ABOUT THIS EXERCISE
Scan the entries below for the word "group". Copy out every line in which it occurs.

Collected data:
..........
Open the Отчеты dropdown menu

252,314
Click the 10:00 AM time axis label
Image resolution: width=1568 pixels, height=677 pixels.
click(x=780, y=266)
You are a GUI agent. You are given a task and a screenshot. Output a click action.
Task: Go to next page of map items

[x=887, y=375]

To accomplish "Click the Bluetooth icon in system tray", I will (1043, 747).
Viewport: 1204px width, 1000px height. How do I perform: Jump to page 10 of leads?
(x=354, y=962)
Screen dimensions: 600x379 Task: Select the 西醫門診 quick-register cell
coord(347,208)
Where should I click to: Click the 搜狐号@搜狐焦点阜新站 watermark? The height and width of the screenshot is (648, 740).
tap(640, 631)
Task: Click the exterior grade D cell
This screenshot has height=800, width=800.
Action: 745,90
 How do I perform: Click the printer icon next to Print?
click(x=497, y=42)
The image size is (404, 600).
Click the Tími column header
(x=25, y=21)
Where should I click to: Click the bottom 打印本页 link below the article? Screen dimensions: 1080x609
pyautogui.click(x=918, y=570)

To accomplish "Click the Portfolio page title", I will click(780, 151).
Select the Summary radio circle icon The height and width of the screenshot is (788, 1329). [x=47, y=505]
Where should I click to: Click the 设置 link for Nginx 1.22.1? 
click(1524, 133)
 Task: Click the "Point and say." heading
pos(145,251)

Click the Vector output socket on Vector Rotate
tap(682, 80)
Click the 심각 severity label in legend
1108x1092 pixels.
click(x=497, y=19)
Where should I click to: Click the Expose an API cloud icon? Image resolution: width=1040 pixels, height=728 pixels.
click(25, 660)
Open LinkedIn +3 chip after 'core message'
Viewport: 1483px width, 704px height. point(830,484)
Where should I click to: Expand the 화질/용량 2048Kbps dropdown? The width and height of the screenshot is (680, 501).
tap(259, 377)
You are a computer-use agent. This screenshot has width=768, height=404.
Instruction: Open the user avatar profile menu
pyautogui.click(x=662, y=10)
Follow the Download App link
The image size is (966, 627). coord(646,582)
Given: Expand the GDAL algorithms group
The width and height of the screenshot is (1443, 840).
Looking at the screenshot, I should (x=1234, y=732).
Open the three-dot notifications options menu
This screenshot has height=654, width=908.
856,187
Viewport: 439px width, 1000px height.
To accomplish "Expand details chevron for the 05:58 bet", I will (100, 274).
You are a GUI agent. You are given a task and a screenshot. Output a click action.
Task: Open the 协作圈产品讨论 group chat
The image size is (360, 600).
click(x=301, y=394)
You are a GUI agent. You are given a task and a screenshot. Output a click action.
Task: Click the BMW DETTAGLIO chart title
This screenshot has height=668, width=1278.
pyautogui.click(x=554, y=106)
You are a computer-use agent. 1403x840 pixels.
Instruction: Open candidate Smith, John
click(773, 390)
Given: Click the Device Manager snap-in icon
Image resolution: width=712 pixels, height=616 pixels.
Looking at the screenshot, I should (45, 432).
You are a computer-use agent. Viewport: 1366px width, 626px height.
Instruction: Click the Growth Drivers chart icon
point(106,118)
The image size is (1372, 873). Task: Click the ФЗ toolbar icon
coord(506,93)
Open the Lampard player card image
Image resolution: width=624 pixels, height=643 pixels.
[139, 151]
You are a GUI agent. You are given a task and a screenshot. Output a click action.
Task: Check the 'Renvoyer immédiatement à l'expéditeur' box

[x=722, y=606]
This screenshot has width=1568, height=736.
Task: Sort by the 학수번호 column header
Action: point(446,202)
..........
ANSWER SPACE
Given: Expand the GDAL algorithms group
Task: Open the 协作圈产品讨论 group chat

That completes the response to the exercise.